TRY IT -> Copy the following blog post about books and writing in the future in full, word for word.

---------- PROVIDED PASSAGE

Sunday, May 31, 2009

Books and writing in the future

I remember car shopping not too long ago and trying to find one that still had a cassette tape player. Okay, maybe that was a decade ago, but anyway... all the new cars had CD players in them and I had stacks of cassette tapes I wanted to listen to while driving. How many of you remember vinyl records? Or the first computers, with their behemoth monitors and dot matrix printers?

Nowadays, you can play music off your MP3 player in your car, and computers are condensed down to the size of a coffee table book, yet they can do much, much more than the original ones. You don't have to drive to the record store for you favorite music. You simply hop on the internet and download it instantly at home. And computers are our means of communication, and a source of education and entertainment. Technology is advancing at a mind-blowing exponential rate.

So what does that mean to readers and writers? Hard to imagine, but there's one invention that holds promising possibilities. On Michael N. Marcus's blog he writes about the Espresso Book Machine, which prints books at the push of a button. It was on display recently at Book Expo America in New York City and created quite the buzz. There are also e-book readers, like Amazon's Kindle, which allows you to download a book anywhere there's an internet connection. In one little device the size of a paperback book, you can have multiple books ready for reading. (Personally, I'm waiting to get one until the price comes down a little more, which like all things it will eventually.)

In recent years, mainstream publishers have been experiencing shrinking profit margins due to increasing production and shipping costs and decreasing book sales. This has led to some layoffs within the industry and fewer and fewer books being contracted for publication. Which means new writers are having a harder time than ever breaking in. It may seem like a terrible time to be a hopeful writer, but I believe this is just the lull before things begin to change. How? Only time will tell, but with the internet and all the options it lays before us, print-on-demand publishing and space-age inventions like the Espresso Book Machine, this may actually be a great time to be a writer. Time will tell.

--------------------
---------- DATA FOR REVIEW

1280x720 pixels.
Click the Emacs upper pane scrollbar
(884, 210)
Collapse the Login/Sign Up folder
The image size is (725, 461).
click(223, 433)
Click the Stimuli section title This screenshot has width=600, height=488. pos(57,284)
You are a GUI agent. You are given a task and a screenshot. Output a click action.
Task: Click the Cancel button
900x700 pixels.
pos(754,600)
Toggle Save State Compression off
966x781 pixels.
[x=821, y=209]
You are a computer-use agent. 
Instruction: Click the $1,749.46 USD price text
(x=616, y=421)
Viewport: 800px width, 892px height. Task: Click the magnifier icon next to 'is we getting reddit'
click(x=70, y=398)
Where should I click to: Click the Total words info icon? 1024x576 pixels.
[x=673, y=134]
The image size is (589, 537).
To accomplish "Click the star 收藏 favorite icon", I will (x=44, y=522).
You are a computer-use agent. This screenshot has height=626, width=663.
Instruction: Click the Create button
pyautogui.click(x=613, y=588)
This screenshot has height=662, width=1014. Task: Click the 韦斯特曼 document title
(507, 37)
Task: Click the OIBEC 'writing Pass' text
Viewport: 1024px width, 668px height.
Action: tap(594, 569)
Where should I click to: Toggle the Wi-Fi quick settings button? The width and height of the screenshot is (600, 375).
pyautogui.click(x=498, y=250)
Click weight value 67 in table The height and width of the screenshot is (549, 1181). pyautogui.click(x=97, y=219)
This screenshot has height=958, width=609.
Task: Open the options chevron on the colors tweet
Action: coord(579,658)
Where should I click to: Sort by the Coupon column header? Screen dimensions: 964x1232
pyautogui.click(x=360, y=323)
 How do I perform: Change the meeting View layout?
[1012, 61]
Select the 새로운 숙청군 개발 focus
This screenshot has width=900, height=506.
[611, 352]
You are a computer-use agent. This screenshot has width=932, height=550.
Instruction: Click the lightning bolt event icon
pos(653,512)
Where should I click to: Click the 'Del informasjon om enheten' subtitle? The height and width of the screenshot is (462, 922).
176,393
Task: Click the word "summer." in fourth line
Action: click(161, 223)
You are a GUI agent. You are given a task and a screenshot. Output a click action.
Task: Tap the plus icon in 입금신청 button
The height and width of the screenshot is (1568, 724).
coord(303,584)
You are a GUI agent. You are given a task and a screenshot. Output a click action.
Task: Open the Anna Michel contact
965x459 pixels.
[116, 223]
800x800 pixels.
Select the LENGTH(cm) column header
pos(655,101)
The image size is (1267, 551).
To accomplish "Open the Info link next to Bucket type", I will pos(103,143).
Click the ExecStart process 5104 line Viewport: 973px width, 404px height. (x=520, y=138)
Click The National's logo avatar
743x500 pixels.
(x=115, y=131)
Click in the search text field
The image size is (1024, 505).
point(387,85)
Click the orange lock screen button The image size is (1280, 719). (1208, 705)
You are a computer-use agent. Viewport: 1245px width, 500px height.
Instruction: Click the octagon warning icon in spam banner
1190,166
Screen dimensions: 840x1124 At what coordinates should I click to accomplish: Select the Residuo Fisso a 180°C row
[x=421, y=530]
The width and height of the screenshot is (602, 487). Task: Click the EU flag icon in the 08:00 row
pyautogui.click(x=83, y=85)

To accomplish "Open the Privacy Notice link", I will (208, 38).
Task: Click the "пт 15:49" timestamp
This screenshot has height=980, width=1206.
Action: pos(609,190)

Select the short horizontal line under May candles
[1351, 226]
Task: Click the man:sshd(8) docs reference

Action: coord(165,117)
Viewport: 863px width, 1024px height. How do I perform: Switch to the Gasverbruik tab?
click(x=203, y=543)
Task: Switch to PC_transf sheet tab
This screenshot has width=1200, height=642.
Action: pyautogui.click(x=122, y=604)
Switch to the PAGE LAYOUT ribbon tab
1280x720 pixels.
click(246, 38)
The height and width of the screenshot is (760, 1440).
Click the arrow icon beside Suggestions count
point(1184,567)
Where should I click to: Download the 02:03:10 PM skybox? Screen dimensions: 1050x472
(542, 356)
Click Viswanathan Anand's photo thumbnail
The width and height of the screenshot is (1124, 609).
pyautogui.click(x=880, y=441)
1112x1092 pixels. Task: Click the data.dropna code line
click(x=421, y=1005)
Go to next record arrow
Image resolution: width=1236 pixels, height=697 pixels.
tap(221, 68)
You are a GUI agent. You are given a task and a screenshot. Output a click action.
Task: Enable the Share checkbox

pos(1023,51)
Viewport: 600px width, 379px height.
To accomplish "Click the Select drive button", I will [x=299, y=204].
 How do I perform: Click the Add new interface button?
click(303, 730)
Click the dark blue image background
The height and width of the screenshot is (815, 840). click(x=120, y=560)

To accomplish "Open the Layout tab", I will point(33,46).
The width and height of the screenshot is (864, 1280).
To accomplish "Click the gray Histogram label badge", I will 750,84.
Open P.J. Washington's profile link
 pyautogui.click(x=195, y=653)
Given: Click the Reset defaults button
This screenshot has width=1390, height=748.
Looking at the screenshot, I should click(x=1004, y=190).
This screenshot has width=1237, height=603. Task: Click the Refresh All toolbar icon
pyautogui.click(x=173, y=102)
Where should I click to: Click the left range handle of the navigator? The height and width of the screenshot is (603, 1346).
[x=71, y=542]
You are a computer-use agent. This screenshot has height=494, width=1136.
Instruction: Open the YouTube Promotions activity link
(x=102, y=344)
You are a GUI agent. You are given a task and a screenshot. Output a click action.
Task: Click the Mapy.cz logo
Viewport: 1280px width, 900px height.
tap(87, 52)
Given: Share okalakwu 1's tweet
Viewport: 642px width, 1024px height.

--------------------

SOLUTION TO THIS TASK ->
Sunday, May 31, 2009

Books and writing in the future

I remember car shopping not too long ago and trying to find one that still had a cassette tape player. Okay, maybe that was a decade ago, but anyway... all the new cars had CD players in them and I had stacks of cassette tapes I wanted to listen to while driving. How many of you remember vinyl records? Or the first computers, with their behemoth monitors and dot matrix printers?

Nowadays, you can play music off your MP3 player in your car, and computers are condensed down to the size of a coffee table book, yet they can do much, much more than the original ones. You don't have to drive to the record store for you favorite music. You simply hop on the internet and download it instantly at home. And computers are our means of communication, and a source of education and entertainment. Technology is advancing at a mind-blowing exponential rate.

So what does that mean to readers and writers? Hard to imagine, but there's one invention that holds promising possibilities. On Michael N. Marcus's blog he writes about the Espresso Book Machine, which prints books at the push of a button. It was on display recently at Book Expo America in New York City and created quite the buzz. There are also e-book readers, like Amazon's Kindle, which allows you to download a book anywhere there's an internet connection. In one little device the size of a paperback book, you can have multiple books ready for reading. (Personally, I'm waiting to get one until the price comes down a little more, which like all things it will eventually.)

In recent years, mainstream publishers have been experiencing shrinking profit margins due to increasing production and shipping costs and decreasing book sales. This has led to some layoffs within the industry and fewer and fewer books being contracted for publication. Which means new writers are having a harder time than ever breaking in. It may seem like a terrible time to be a hopeful writer, but I believe this is just the lull before things begin to change. How? Only time will tell, but with the internet and all the options it lays before us, print-on-demand publishing and space-age inventions like the Espresso Book Machine, this may actually be a great time to be a writer. Time will tell.